В газетах много рассказывалось о пожарах в Петербурге в конце мая. Выгорел весь Апраксин двор, то есть торговый квартал между Апраксиным и Чернышевым переулками. «Санкт-Петербургские ведомости» не сомневались в появлении тайных поджигателей: «Но кто же эти злодеи? Какая цель такого страшного братоубийства, спрашивают друг друга. Грабеж, воровство, отвечают одни. Совершенно иные намерения видят во всем этом другие: они видят связь между пожарами и теми листками, прокламациями и воззваниями, которые с некоторого времени стали распространяться в Петербурге... По их мнению, пропаганда хочет ожесточить народ - ожесточить, во-первых, самими бедствиями, во-вторых, тем, что власть не может предотвратить этих бедствий».

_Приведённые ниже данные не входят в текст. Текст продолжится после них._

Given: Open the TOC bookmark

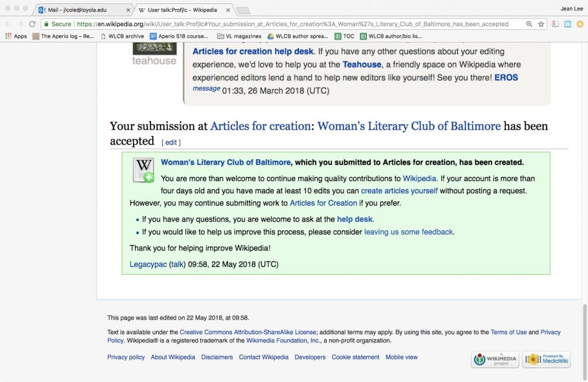Looking at the screenshot, I should click(347, 36).
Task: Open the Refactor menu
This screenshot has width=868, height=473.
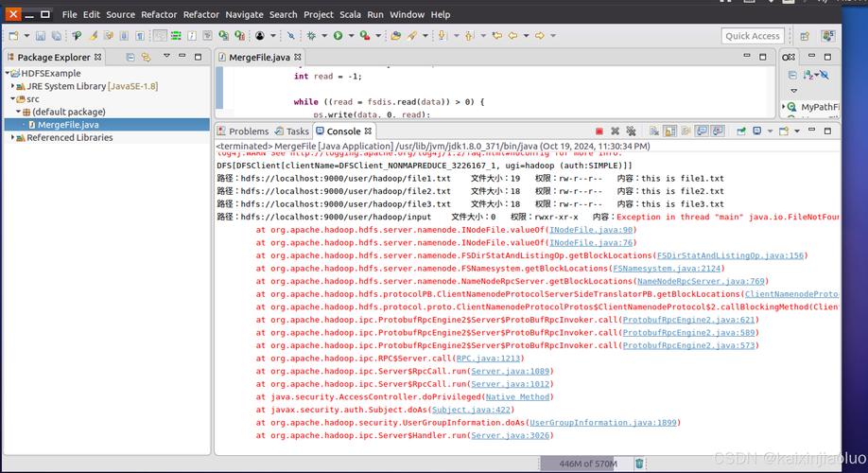Action: (x=158, y=14)
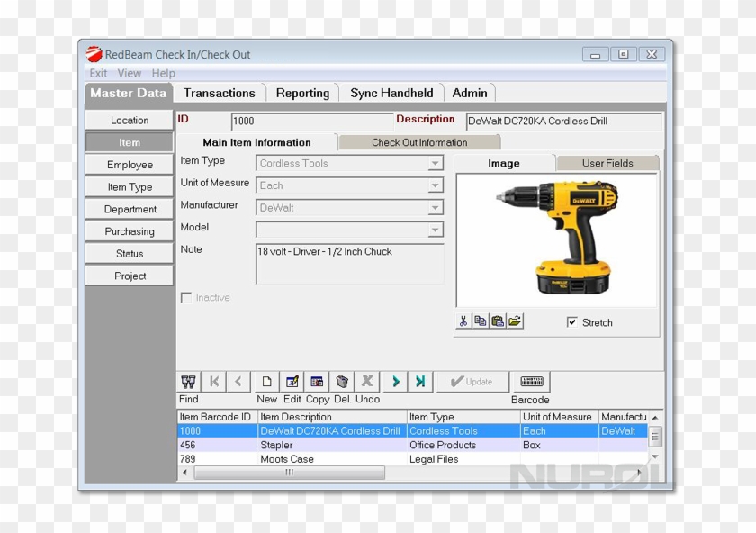Paste an image from the clipboard icon

pos(497,321)
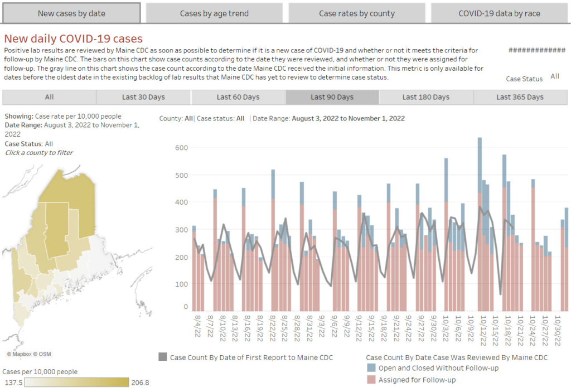The height and width of the screenshot is (392, 571).
Task: Click blue Open and Closed Without Follow-up swatch
Action: point(371,368)
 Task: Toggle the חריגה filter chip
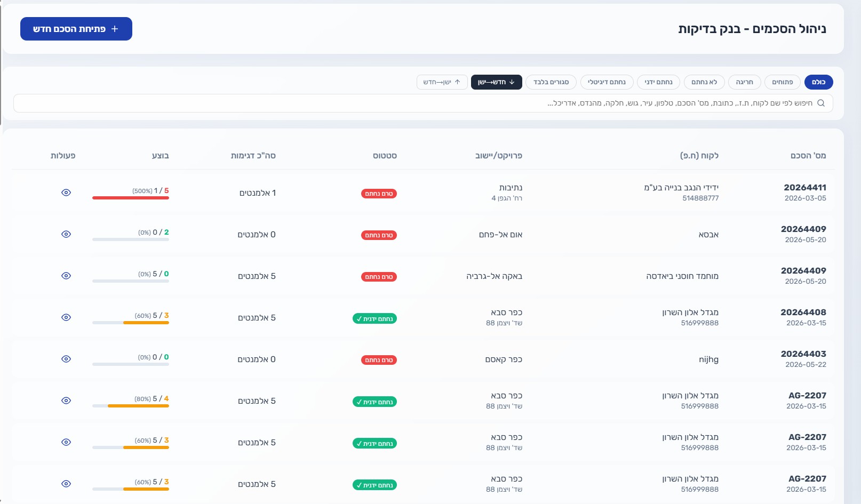744,82
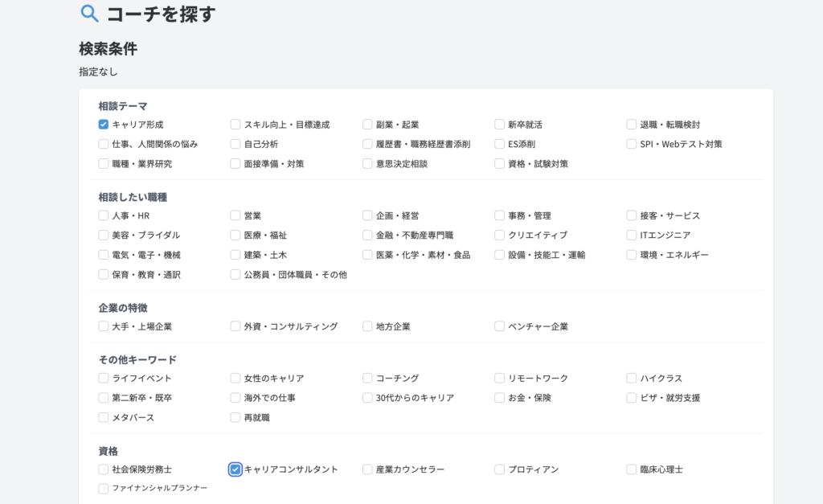Tick the ビザ・就労支援 checkbox

632,398
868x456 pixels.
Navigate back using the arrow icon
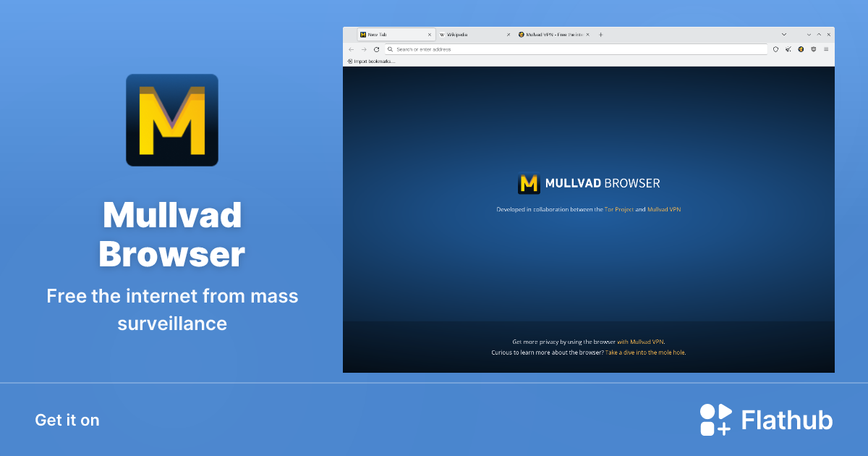[x=352, y=49]
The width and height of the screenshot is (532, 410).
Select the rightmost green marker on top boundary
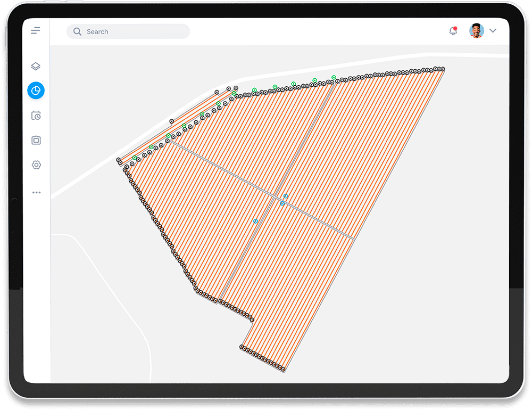coord(334,77)
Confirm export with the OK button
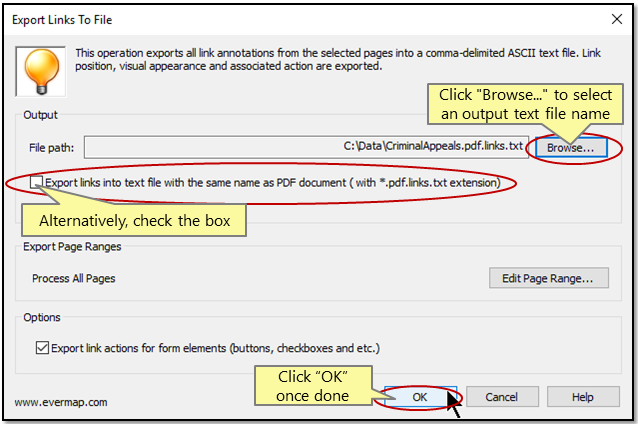Image resolution: width=638 pixels, height=424 pixels. pyautogui.click(x=419, y=397)
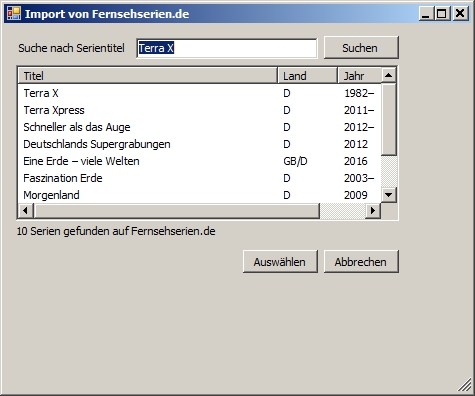Select the Deutschlands Supergrabungen entry
Image resolution: width=475 pixels, height=396 pixels.
tap(199, 144)
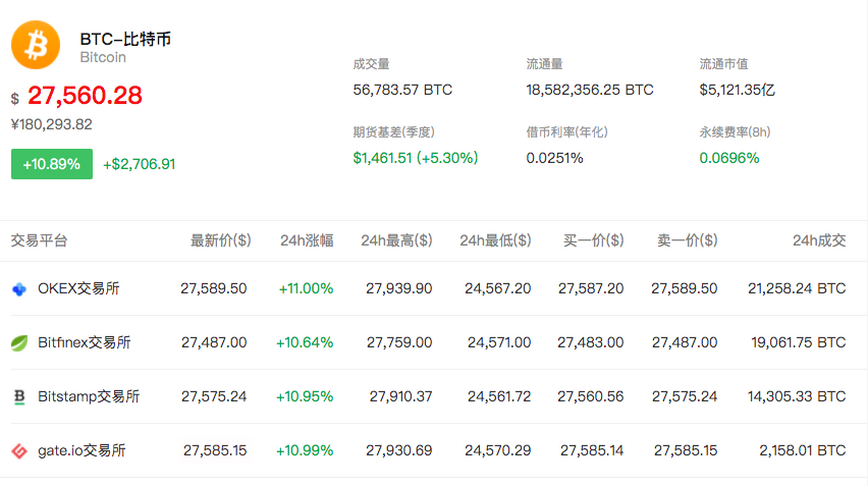Click the green Bitfinex leaf icon
The image size is (868, 486).
click(19, 343)
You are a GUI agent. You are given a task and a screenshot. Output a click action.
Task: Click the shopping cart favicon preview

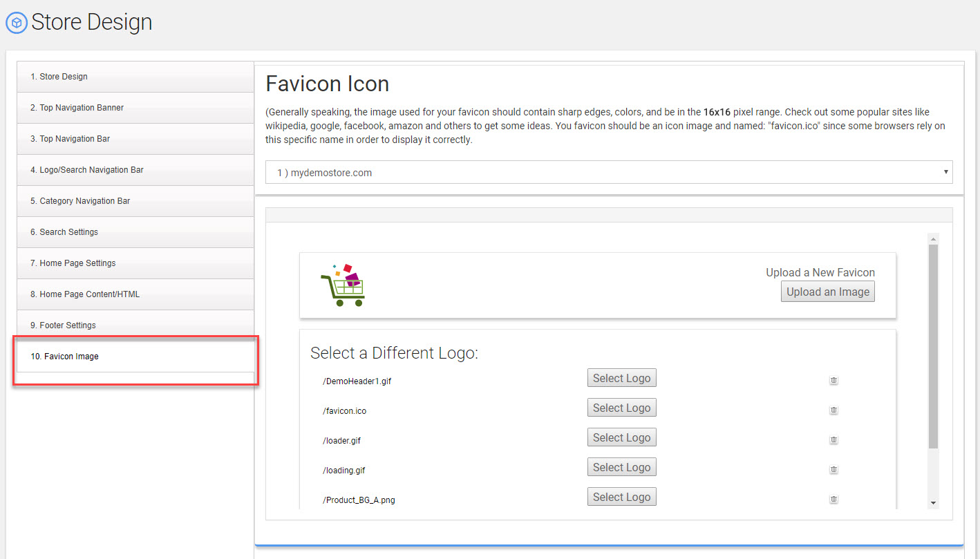(x=343, y=285)
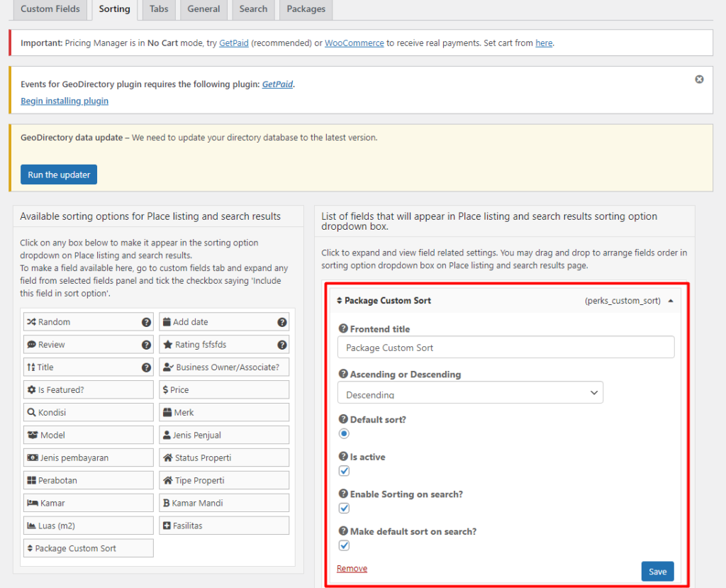726x588 pixels.
Task: Collapse the Package Custom Sort panel
Action: click(x=671, y=301)
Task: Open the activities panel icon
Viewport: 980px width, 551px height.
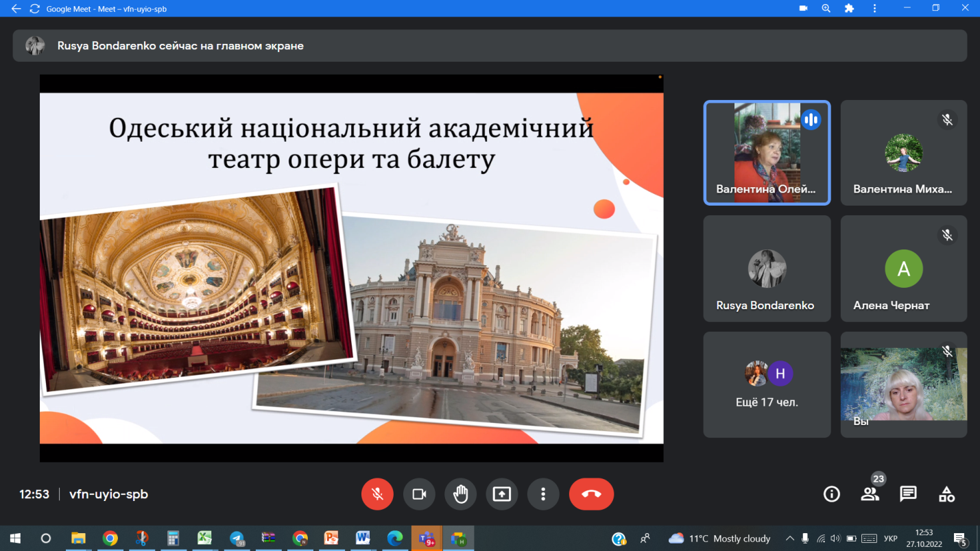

Вот оно как. И неважно для этих обвинителей, что никакие прокламации не призывали к поджогам. Важно бросить черную тень на тех, кто их распространял, и на них обратить народный гиен. Погорельцы Апраксина двора, наверно, и не слыхали до сих пор о прокламациях, теперь же им пальцем показывают на авторов прокламаций - пот они, поджигатели, вот они, враги ваши! В то же время газетка рассказывает с умилением, что государь император и государыня императрица посетили палаточный лагерь погорельцев на Семеновском плацу, и какой-то погорелец поднес государыне маленький образок, а она ему - двадцать пять рублей! Понимайте, люди добрые, кто враги ваши, а кто - благодетели!
И как тут убеждать погорельцев, и не только их, что революционеры не поджигали Апраксин двор! Шелгунов, стиснув зубы, прочитывал газеты одну за другой. Нет, не может быть, чтобы все этому верили. И здесь, в таком далеком от Петербурга Иркутске, должны найтись здравомыслящие люди, которых дурными сказками о поджигателях-революционерах не обмануть.
У посетителей библиотеки Шестунова он постарался выяснить, каким способом совершил свой побег Бакунин.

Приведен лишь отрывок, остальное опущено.